17/11/2010

PELAS RUAS DA CIDADE

[ Texto de janeiro de 2004 .  Publicado no jornal independente Gazeta do Pajeú ]

Passeio pelas ruas da cidade. Ainda mais deserta e silenciosa agora que chove e já passa das 23 horas. Nenhum cachorro para latir, nenhum galo que cante, nenhuma risada de roda de conversas na praça. Eu somente e a chuva. Eu, minha solidão, o frio e a chuva. Observo os reflexos de luz encarnada na água sobre o calçamento, essa luz nova que a Celpe está colocando em todos os postes da cidade, como é que se diz? De mercúrio? Lembra o lume de candeeiro apesar da forte claridade. Finalmente a empresa decidiu iluminar a cidade, penso, nem contente nem alheio, depois de nos deixar um bom tempo na penumbra. 

Vago pelas ruas e meu pensamento vagueia assim, procurando qualquer coisa pra não desabar, até as atividades da Celpe servem neste caso. Seguem comigo a saudade que percebo alojada lá no fundo da alma, num tempo inconsciente, saudade ou lembrança talvez de um tempo passado e há séculos distante, assim frio, úmido e sentimental...  seguem comigo esta saudade antiga e o gosto presente de um beijo que não provei.

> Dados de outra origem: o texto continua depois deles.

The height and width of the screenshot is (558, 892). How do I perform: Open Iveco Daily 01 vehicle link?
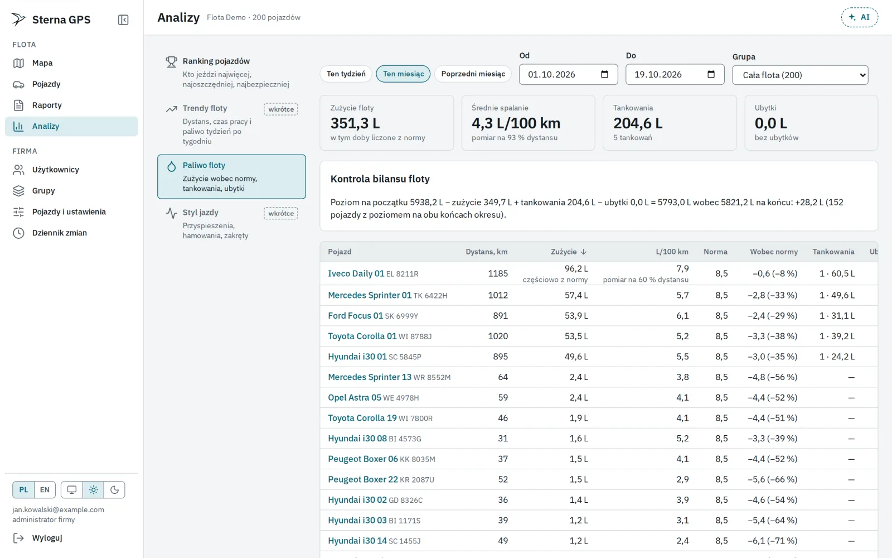coord(356,273)
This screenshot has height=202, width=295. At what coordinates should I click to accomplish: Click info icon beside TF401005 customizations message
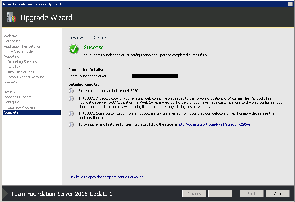point(71,114)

A boca estava ali, a dez centímetros da minha, a vontade era todo eu, podia ter usado a força e roubado o beijo. Tive receios, fui racionalizar, taí...nenhum covarde vive feliz. 

Paro em frente a lojinha do Boticário, sento na parede de um dos canteiros da praça molhada e fico olhando a vitrine que dorme. Dormem os perfumes e maquiagens guardadas lá dentro, fantasia e desejos acessíveis a tão poucos... dar-lhe um presente daquela loja seria uma outra tentativa de agradar e quem sabe conquistar  o beijo. . . as meninas da loja, sempre bem arrumadas, cheirosas, atenciosas e por isso mesmo supra-sertanejas não entenderão meu pedido: " Eu queria encontrar um perfume como o que está aqui, na memória de antigamente, que a mente ainda sabe qual é, mas o nariz nem sente". Deixemos as meninas do Boticário em paz, Iara com seus encantos, Dedé com seus outros tantos... também estarão dormindo agora. 

Eu sozinho na rua, levanto e sigo, meu nariz começa a gotejar, as orelhas ardem, dos olhos as lágrimas misturam-se à chuva. Enquanto sigo em círculos vem à mente a lembrança de um conto de Caio Fernando Abreu em “Morangos Mofados”, de um cara que passeia atormentado pela chuva com uma bebida sobre a capa e diante da porta fechada – seu destino final- bate, bate, bate sem resposta, e sem parar.